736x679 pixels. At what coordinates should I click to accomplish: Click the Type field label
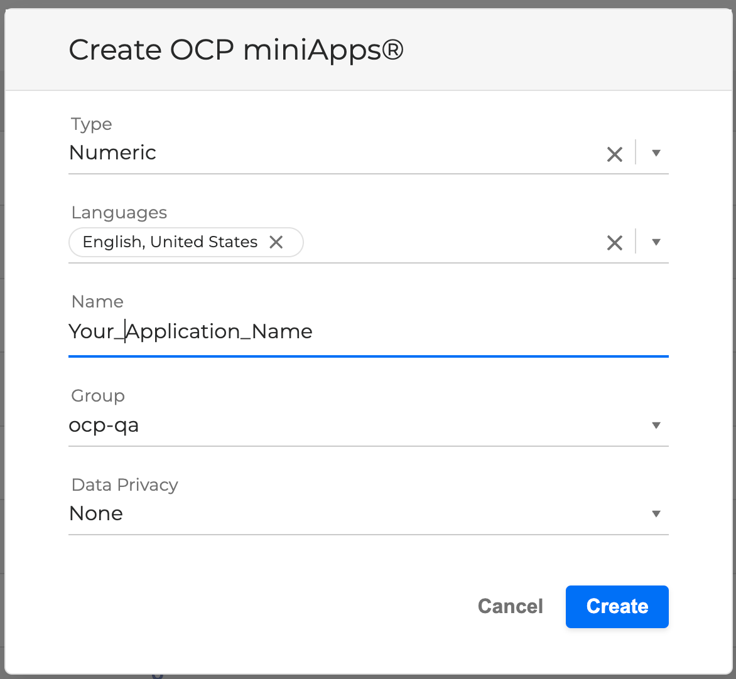click(92, 124)

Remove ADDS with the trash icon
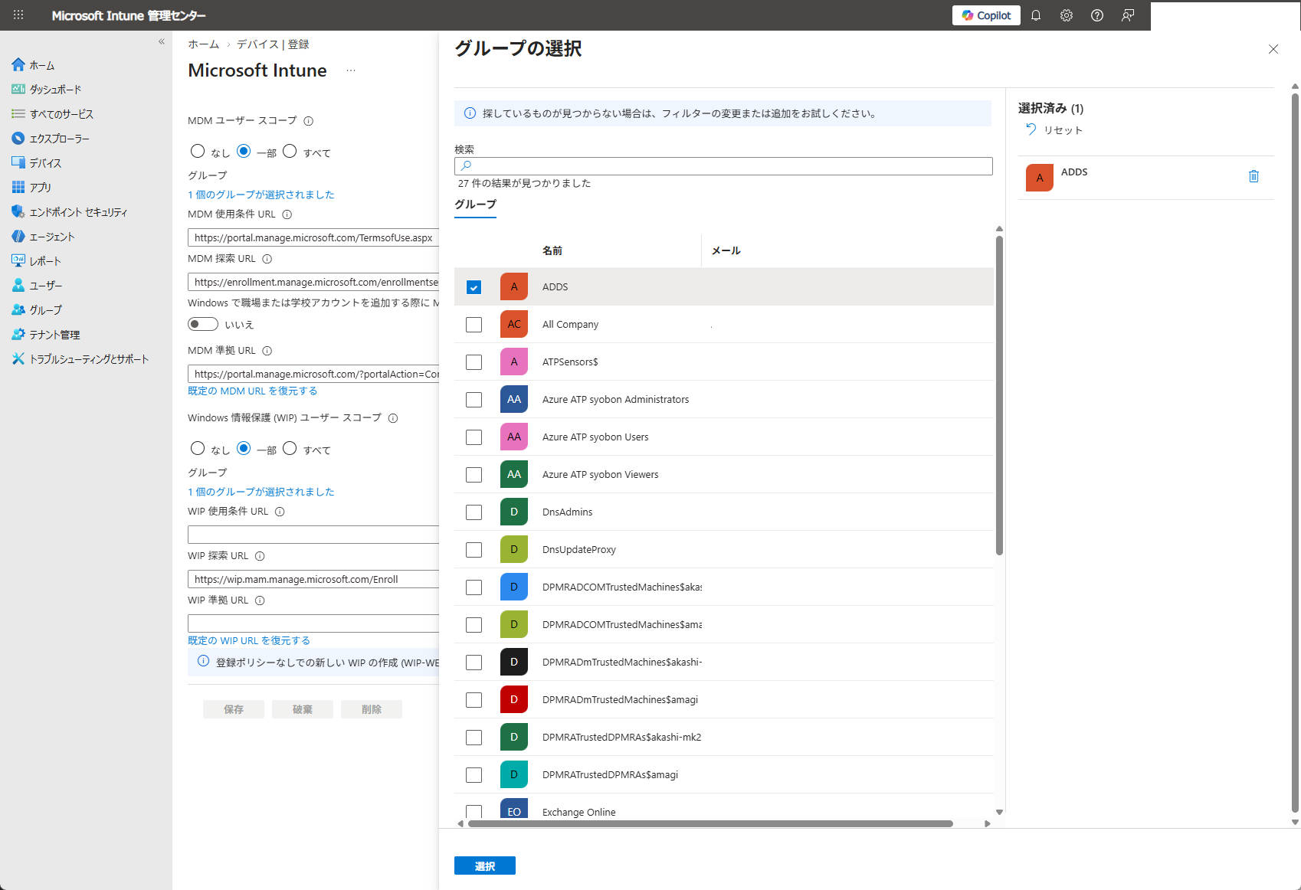point(1253,175)
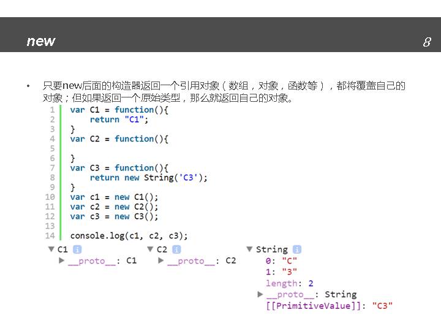Click the [[PrimitiveValue]]: "C3" entry
This screenshot has width=441, height=331.
point(329,306)
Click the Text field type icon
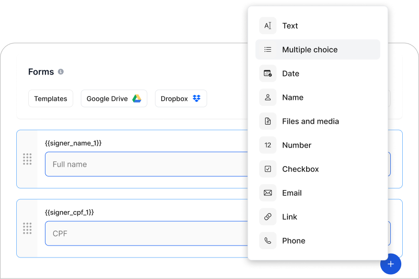 coord(268,26)
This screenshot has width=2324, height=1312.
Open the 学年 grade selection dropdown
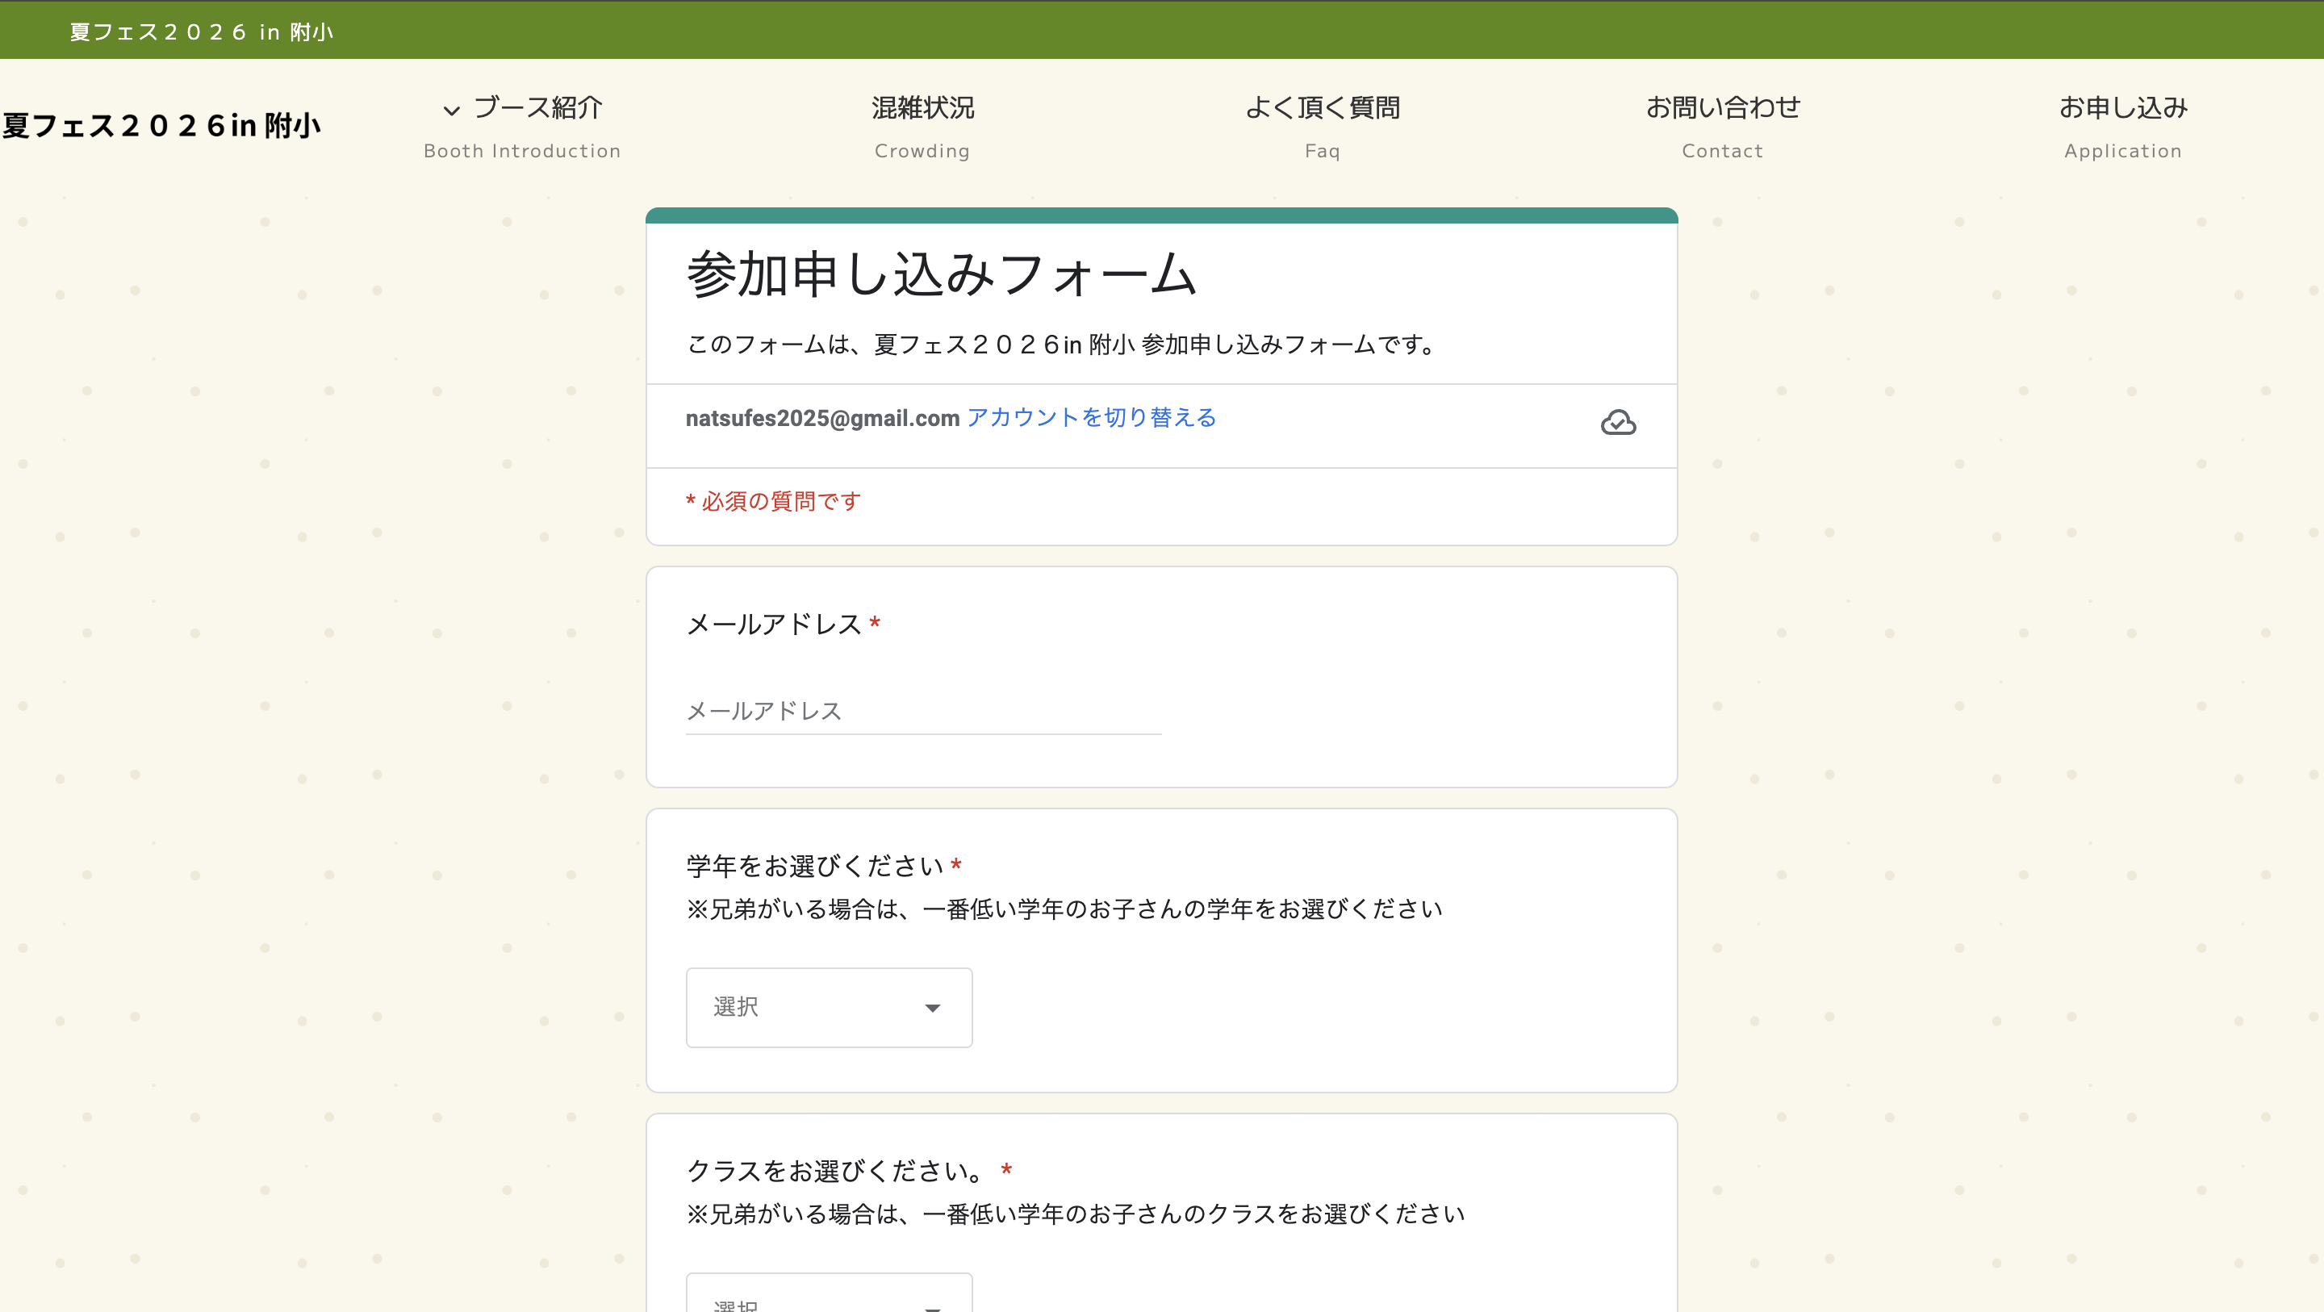point(828,1007)
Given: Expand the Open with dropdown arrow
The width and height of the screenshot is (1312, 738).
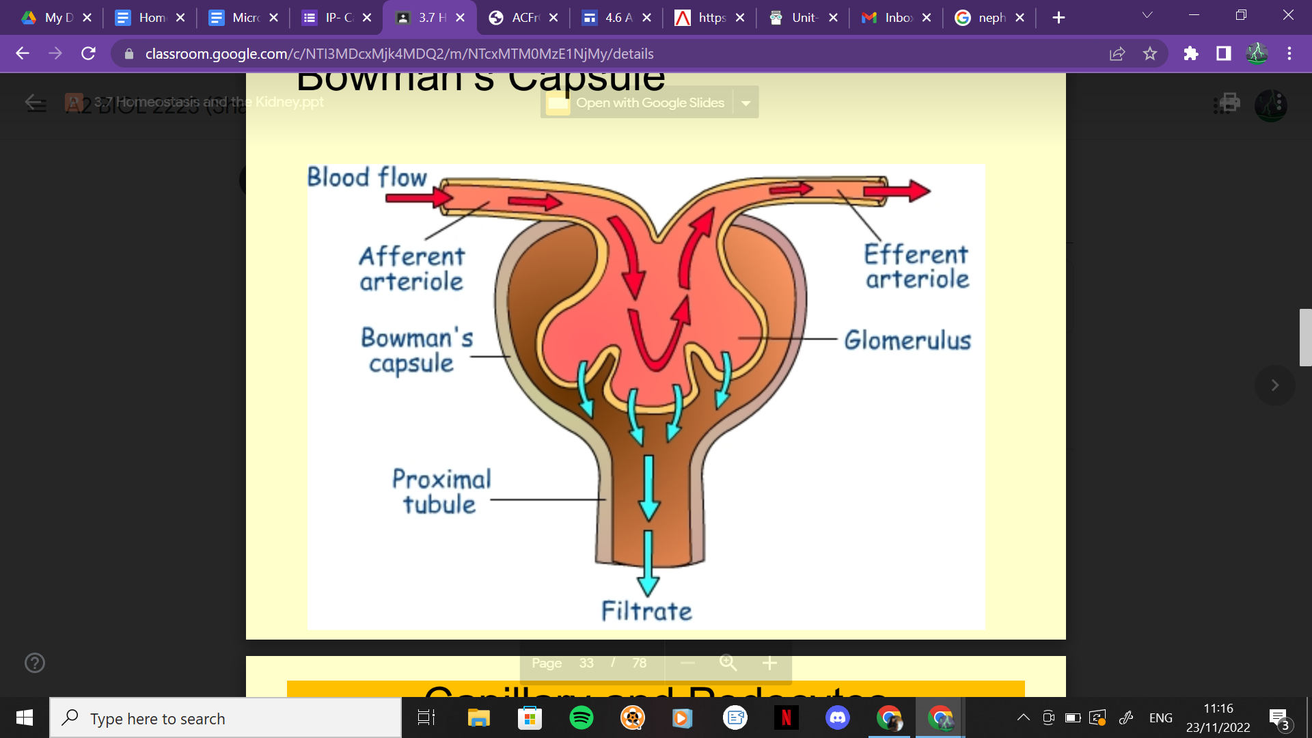Looking at the screenshot, I should pyautogui.click(x=746, y=103).
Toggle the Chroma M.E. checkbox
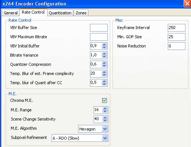This screenshot has height=147, width=191. click(104, 100)
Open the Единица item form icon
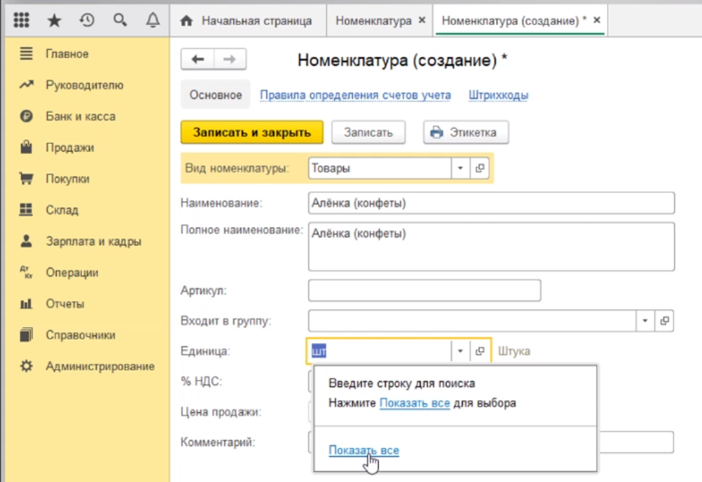This screenshot has width=702, height=482. pyautogui.click(x=479, y=352)
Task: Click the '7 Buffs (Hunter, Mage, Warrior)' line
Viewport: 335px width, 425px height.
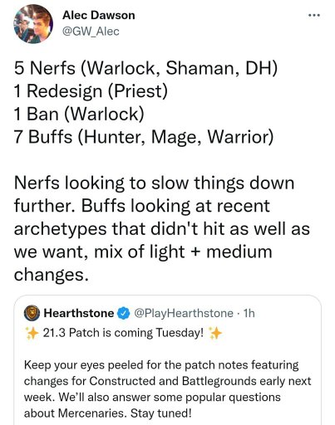Action: point(144,137)
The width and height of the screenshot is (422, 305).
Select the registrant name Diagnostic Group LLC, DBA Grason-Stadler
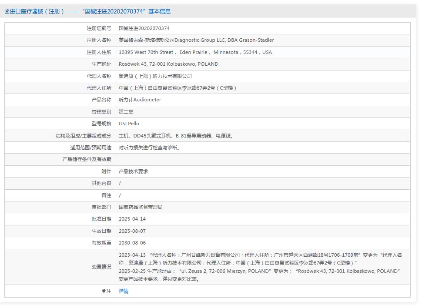[x=196, y=40]
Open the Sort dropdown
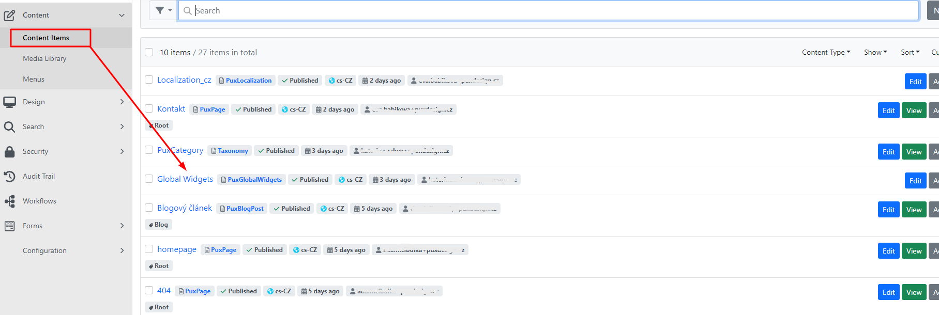This screenshot has height=315, width=939. click(910, 52)
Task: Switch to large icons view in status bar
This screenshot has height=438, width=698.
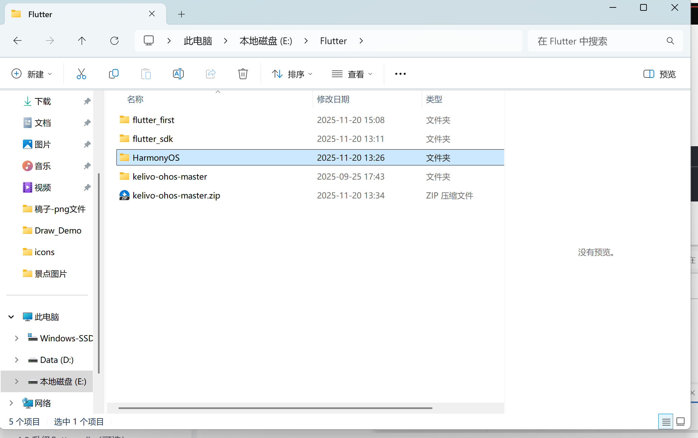Action: pyautogui.click(x=680, y=421)
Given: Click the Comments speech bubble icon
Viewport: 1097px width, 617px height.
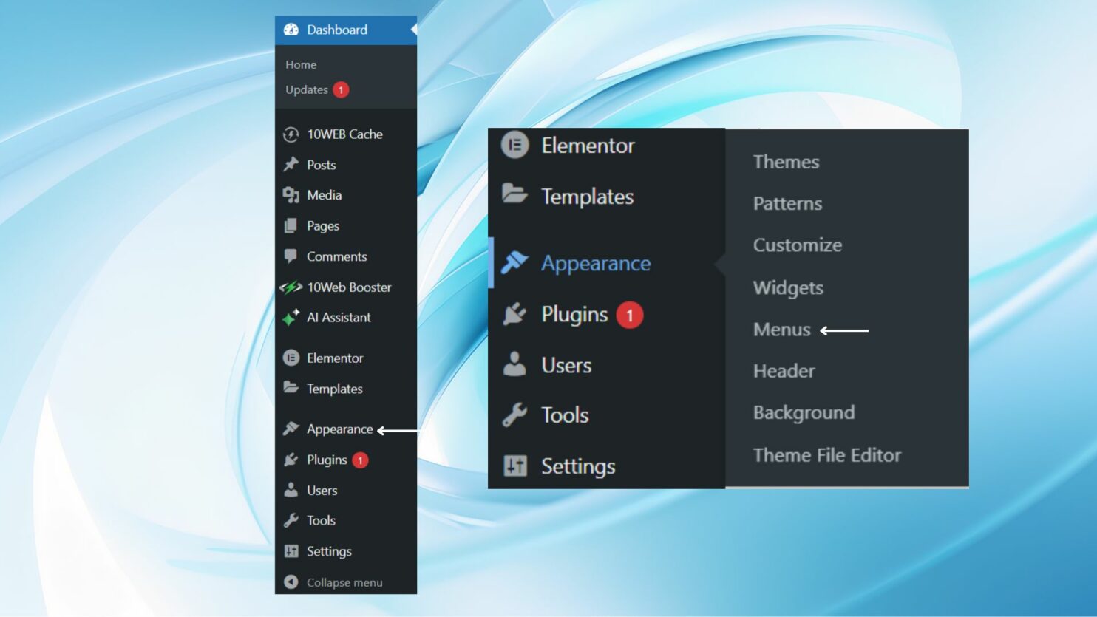Looking at the screenshot, I should point(291,256).
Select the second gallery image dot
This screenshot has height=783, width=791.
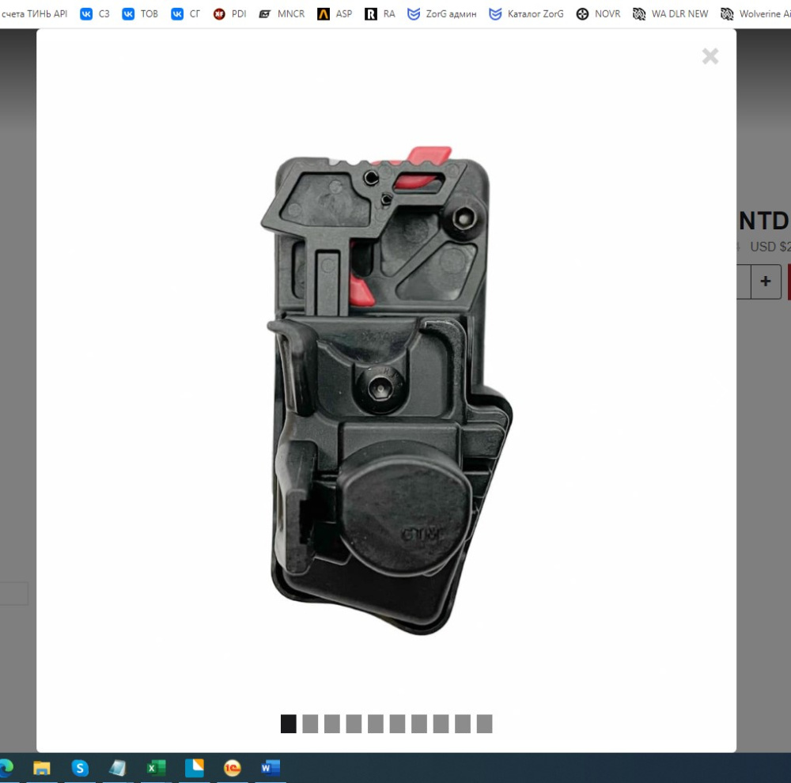[x=310, y=724]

#####

**Set exercise:**
Reproduce every line of the items above verbatim, omitting the pictures.

**Answer to the problem:**
736x679 pixels. At what coordinates should I click to accomplish: Click the Type field label
click(92, 124)

Remove ADDS with the trash icon
point(1253,175)
Click the [[PrimitiveValue]]: "C3" entry
This screenshot has width=441, height=331.
point(329,306)
Click the Text field type icon
 coord(268,26)
This screenshot has width=2324, height=1312.
Open the 学年 grade selection dropdown
point(828,1007)
Given: Expand the Open with dropdown arrow
The width and height of the screenshot is (1312, 738).
Looking at the screenshot, I should pyautogui.click(x=746, y=103).
Toggle the Chroma M.E. checkbox
This screenshot has height=147, width=191. click(104, 100)
Open the Единица item form icon
This screenshot has width=702, height=482. pyautogui.click(x=479, y=352)
Task: Click the '7 Buffs (Hunter, Mage, Warrior)' line
Viewport: 335px width, 425px height.
Action: point(144,137)
The width and height of the screenshot is (422, 305).
Select the registrant name Diagnostic Group LLC, DBA Grason-Stadler
[x=196, y=40]
Open the Sort dropdown
This screenshot has height=315, width=939. click(910, 52)
Task: Switch to large icons view in status bar
This screenshot has height=438, width=698.
Action: pyautogui.click(x=680, y=421)
Given: Click the Comments speech bubble icon
Viewport: 1097px width, 617px height.
Looking at the screenshot, I should point(291,256).
Select the second gallery image dot
This screenshot has height=783, width=791.
[x=310, y=724]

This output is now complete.